Monday was busy. Always is. We have a few short hours in the morning to do a slew of chores, breakfast and cleanup, and then get a short bit of homeschool work in for I. He heads off by 11:30 for the rest of the day to his Naturalist class at farm school and we don’t see him again until nearly 6pm. So, as usual, this week our Monday morning was busy. Except that I. woke in a cranky mood and was just upset about everything. So, he spent his morning upset and angry, and we just didn’t get homeschool work in. The struggle to push it didn’t seem worth it that morning.

Tuesday found us up in Portland for dentist appointments for H. and P.  P. had a filling done, and it was done without any anesthesia or gas or anything. She did amazing and just laid there. H. did great, as well. We had lunch out, then headed back home. The day felt spent by then, so I decided it would be a good day to go get hair cuts for the boys. A projected wait of 12 minutes turned into an hour and we were all ready to be home already!

Wednesday and Thursday we got to stay home, and it was glorious. I spent most of Wednesday catching up from being out of the house the day before. I. did lots of math, and practiced his flute, and finished up reading Little Men. I got our March circle time going for H. and P., and that was fun. I love learning the new songs together.

Today, I. is gone all day, from early morning until past dinner time, to farm school again, as he is every Friday. I had planned a quiet day at home, full of preschool and kindergarten activities (circle time, painting, baking) but H. was up almost the entire night, unable to sleep due to a little cold. He’s better today, though mostly just sleeping, since he hardly slept last night. It’s been a long time since I’ve had to stay up almost the entire night, and I am feeling a tad nostalgic about the nights of attending home births, and coming home and having to be on all day, in spite of the exhaustion.  I don’t drink coffee anymore, so I mostly just lean into the tiredness and let it be, and get done what needs to be done.  Feeding P. Making green juice and smoothie. Cleaning dishes. Chopping wood for our hungry wood stove. Sweeping the ever-dirty floor. Making lunch. Doing our daily two loads of laundry.  I can’t quite wrap my head around dinner yet, but it’ll get it figured out.

I was lucky enough to see Dr. Wayne Dyer when he came to Portland last year, just months before he passed away.  And, his voice, quoting the Tao Te Ching, echoes in my head almost daily whenever I feel overwhelmed: “I do nothing, and yet I leave nothing undone.” This is my mantra, and it gives me strength to move forward.

Living with Zen masters

“True spirituality doesn’t happen in a cave or at the top of a mountain. It’s down here, wiping a runny nose playing yet another round of Candyland, or rocking a colicky baby at two in the morning. The Buddha is crying in the next room. How you handle that is as evolved and as spiritual as it gets.”
– Susan Stiffelman, MFT

Susan Stiffelman is one of my favorite parenting resources (right up there with Dr. Laura Markham). This quote of hers has been in my head all day.

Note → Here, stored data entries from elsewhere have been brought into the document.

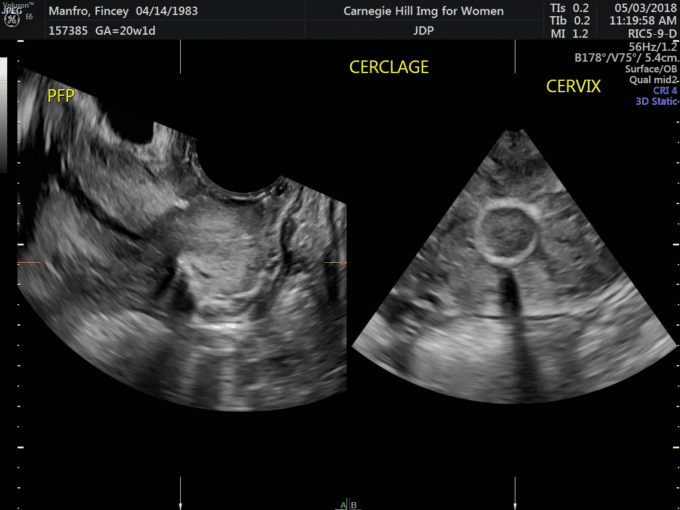The height and width of the screenshot is (510, 680).
Task: Click the 3D Static mode label
Action: coord(655,102)
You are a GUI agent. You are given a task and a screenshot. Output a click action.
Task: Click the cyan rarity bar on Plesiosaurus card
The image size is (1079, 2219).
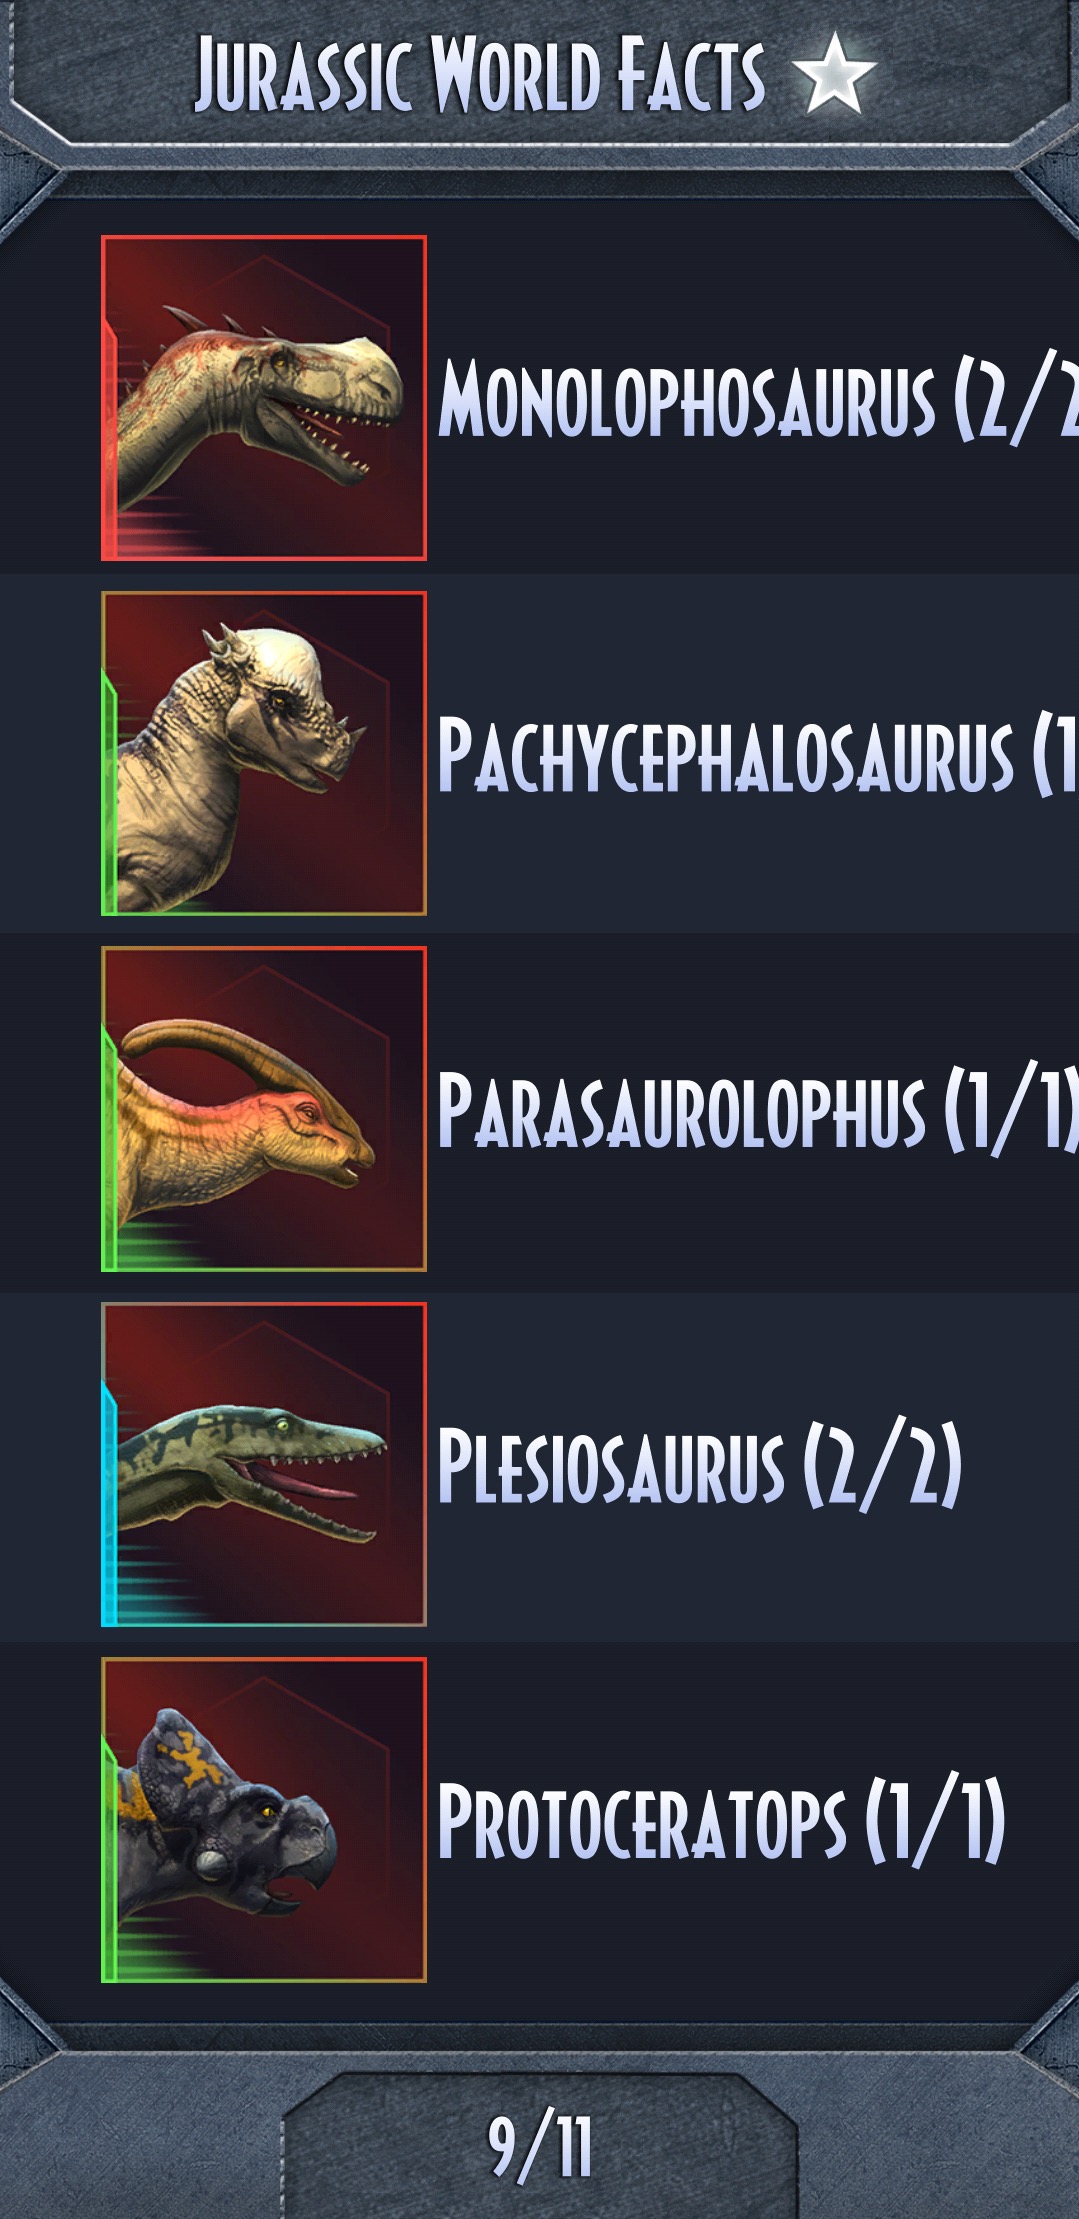click(109, 1504)
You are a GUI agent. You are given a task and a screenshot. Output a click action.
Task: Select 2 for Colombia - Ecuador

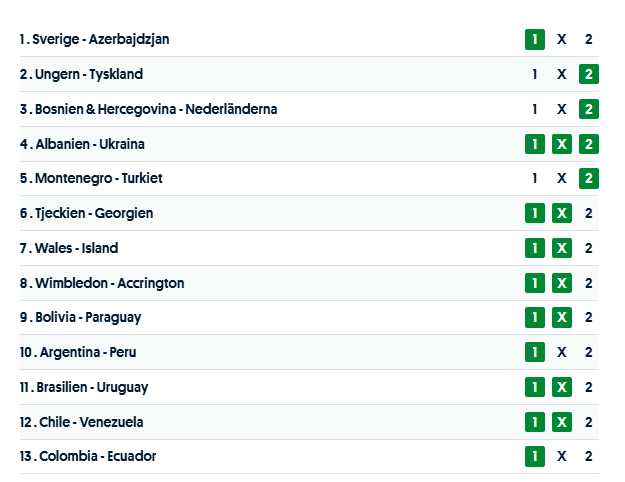[x=589, y=456]
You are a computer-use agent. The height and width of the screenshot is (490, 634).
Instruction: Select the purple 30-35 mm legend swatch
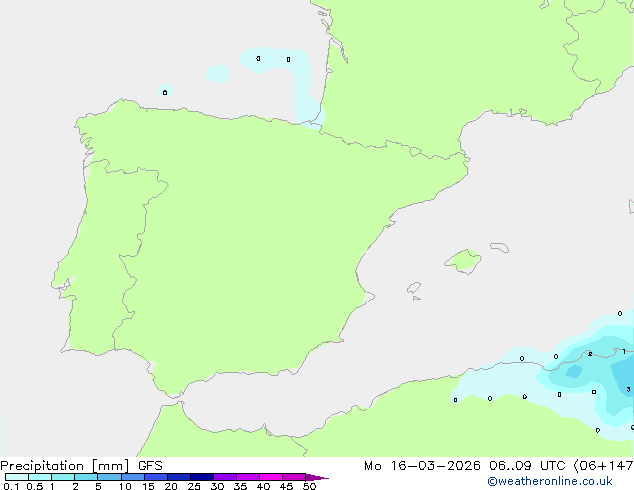[225, 477]
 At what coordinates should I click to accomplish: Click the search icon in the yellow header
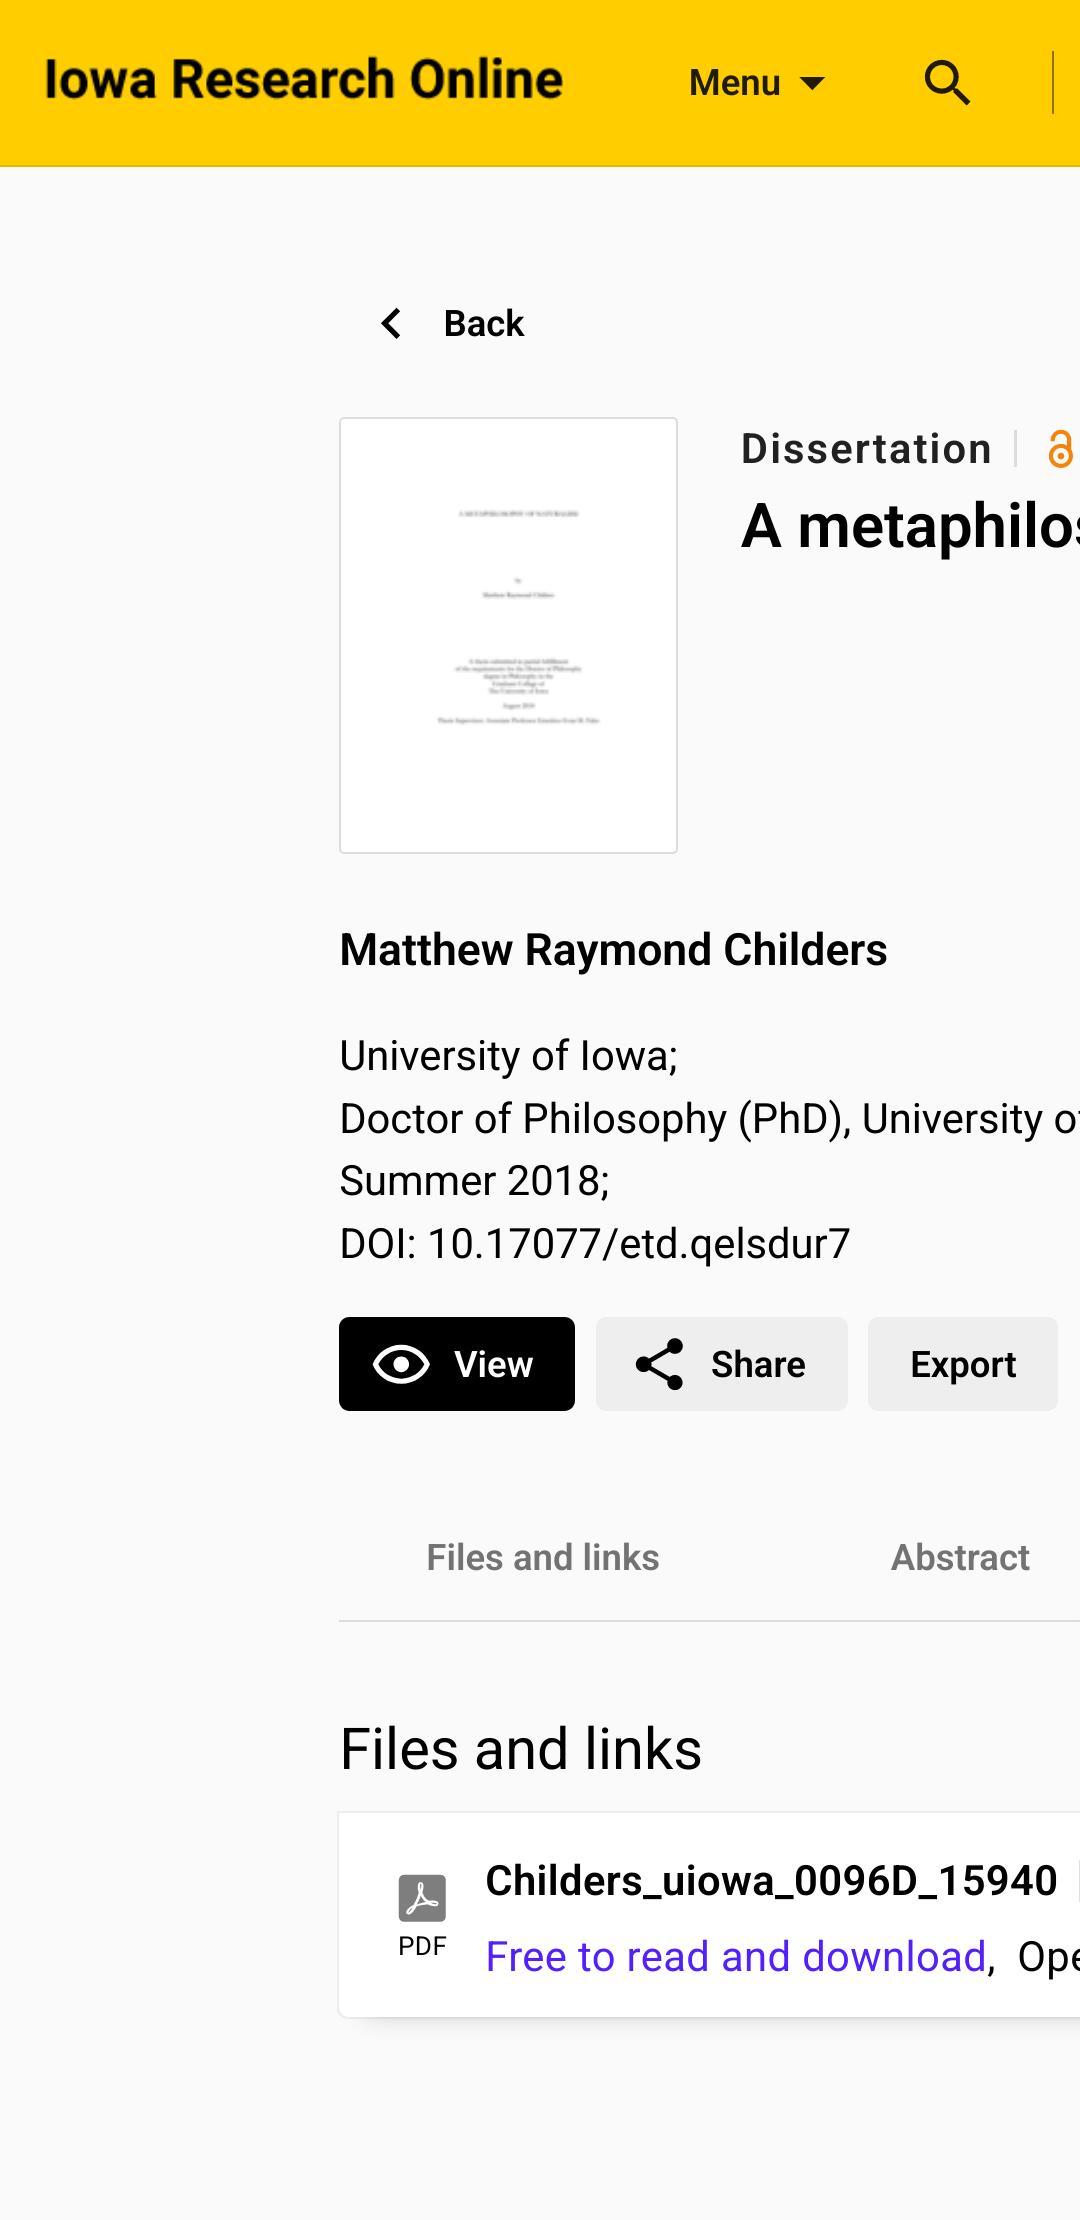click(946, 83)
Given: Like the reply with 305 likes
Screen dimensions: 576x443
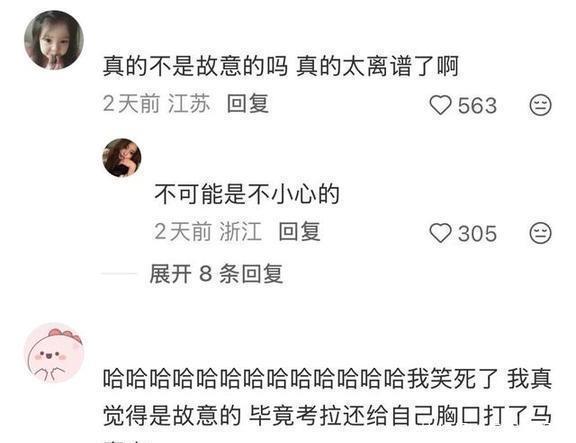Looking at the screenshot, I should [x=440, y=233].
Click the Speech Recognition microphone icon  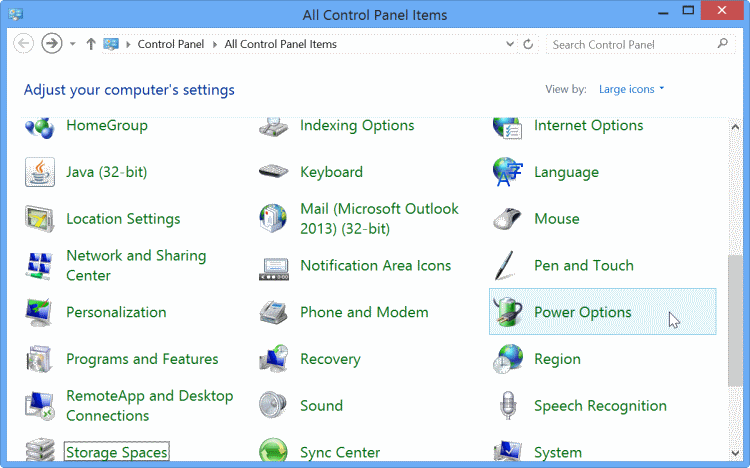pyautogui.click(x=507, y=406)
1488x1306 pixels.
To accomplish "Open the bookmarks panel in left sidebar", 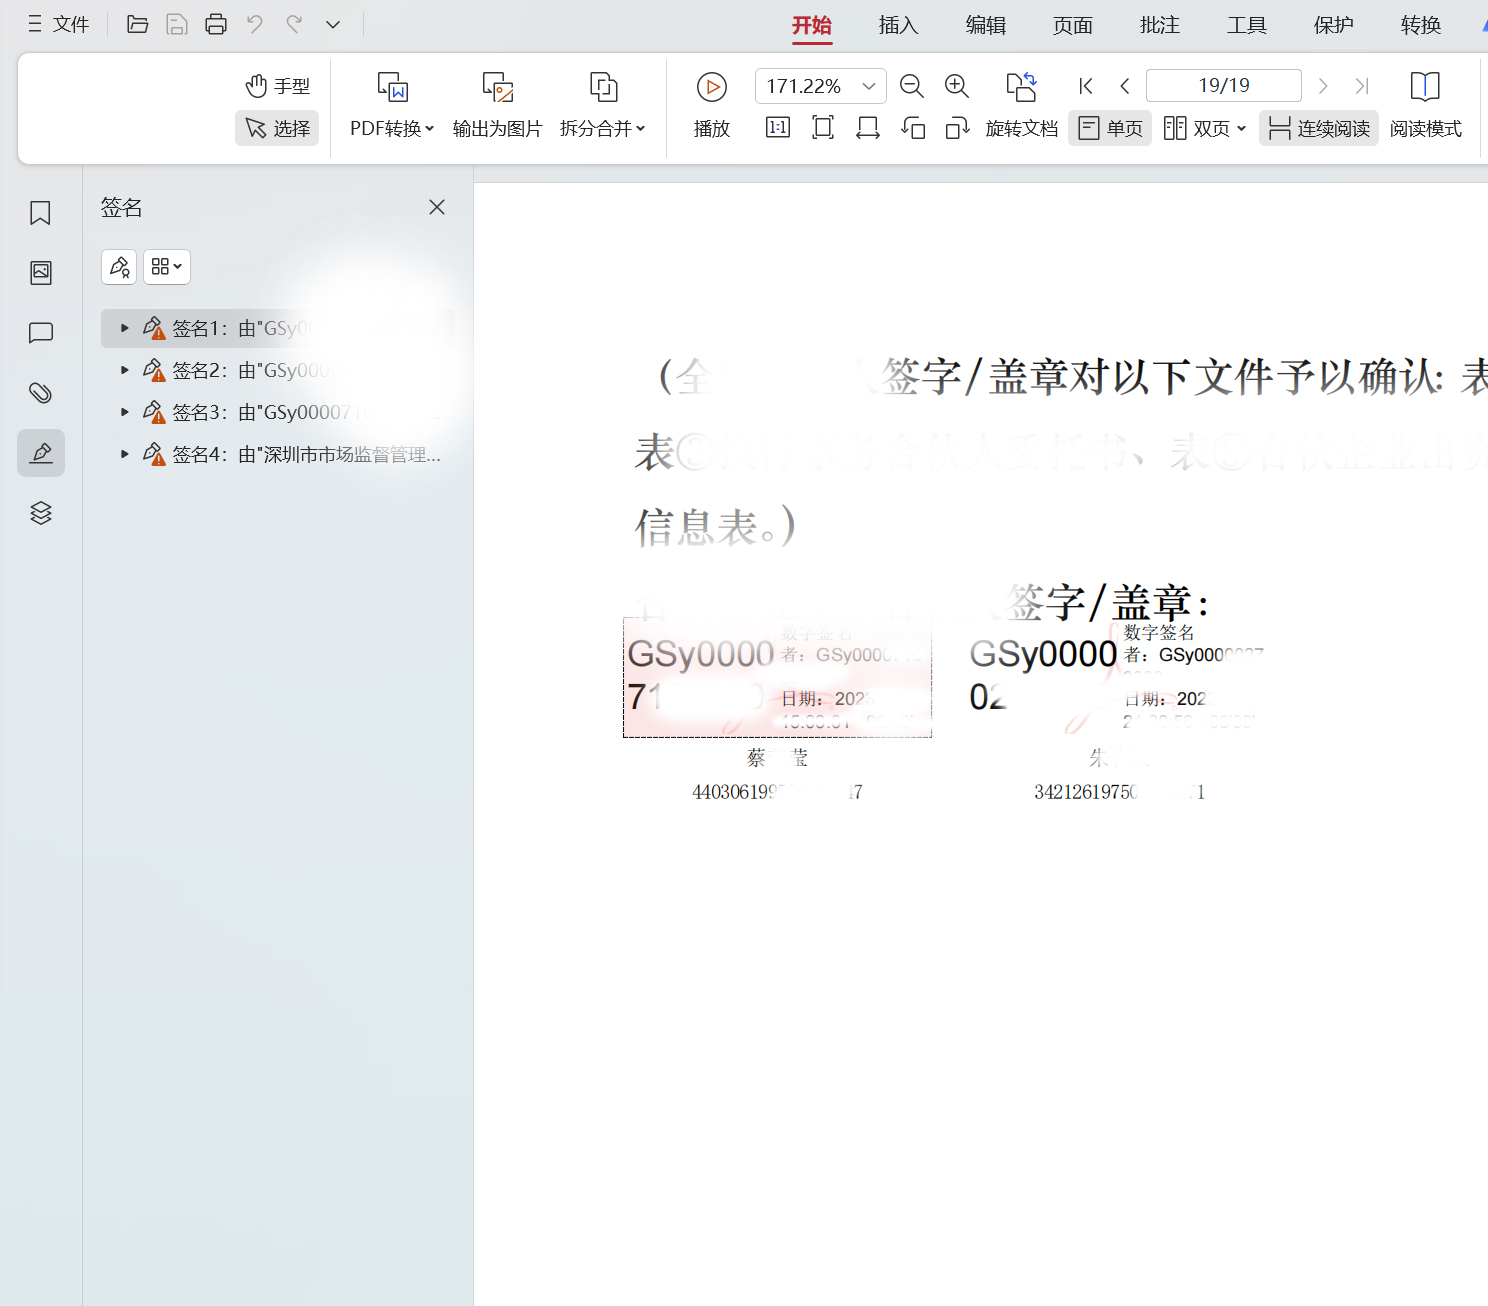I will tap(40, 213).
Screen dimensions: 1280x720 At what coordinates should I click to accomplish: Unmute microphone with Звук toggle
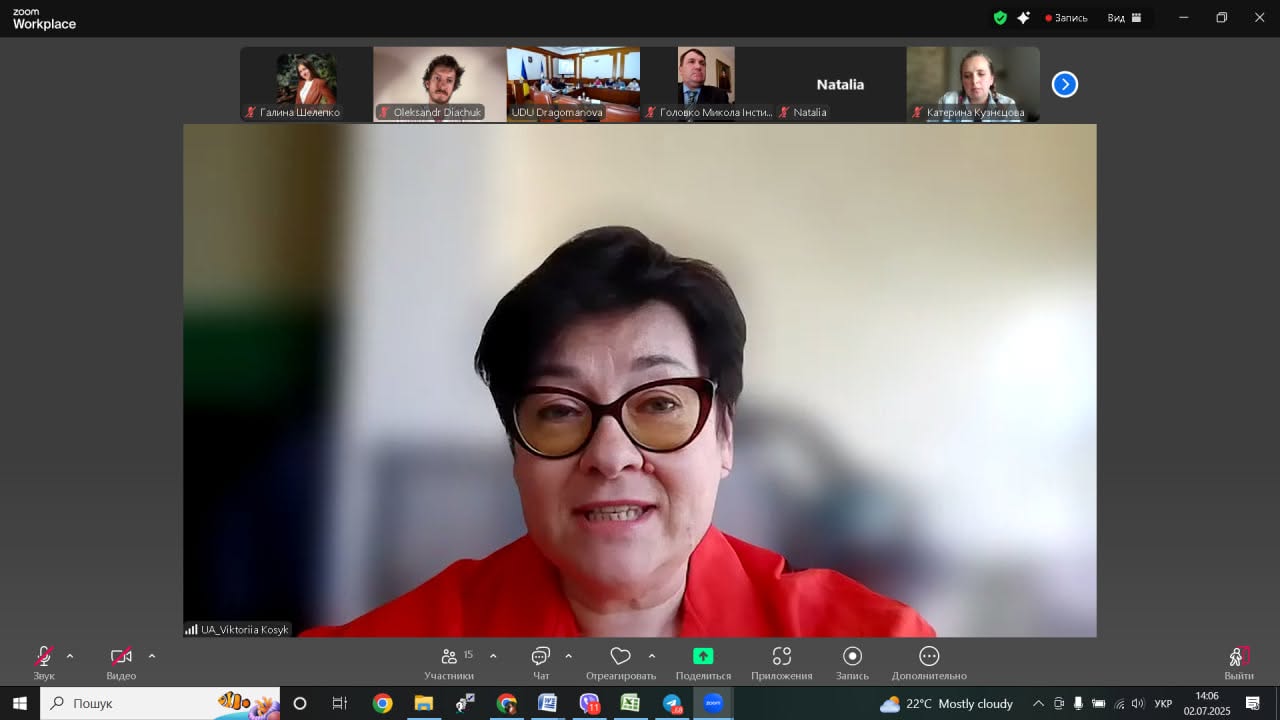44,657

I like to joke that I’m lucky because I don’t need to go live with monks up on a mountain, because I have three of my very own zen masters under my own roof. They are masters at being in the moment and demanding the same of me. I get to practice this stuff in real life, not in a bubble. And if I mess it (often), don’t worry. Here’s another opportunity coming at me right…NOW. (Repeat all day long.)

Synchronicity brought this awesome article  into my feed today. Thank you. Just what I needed to read today.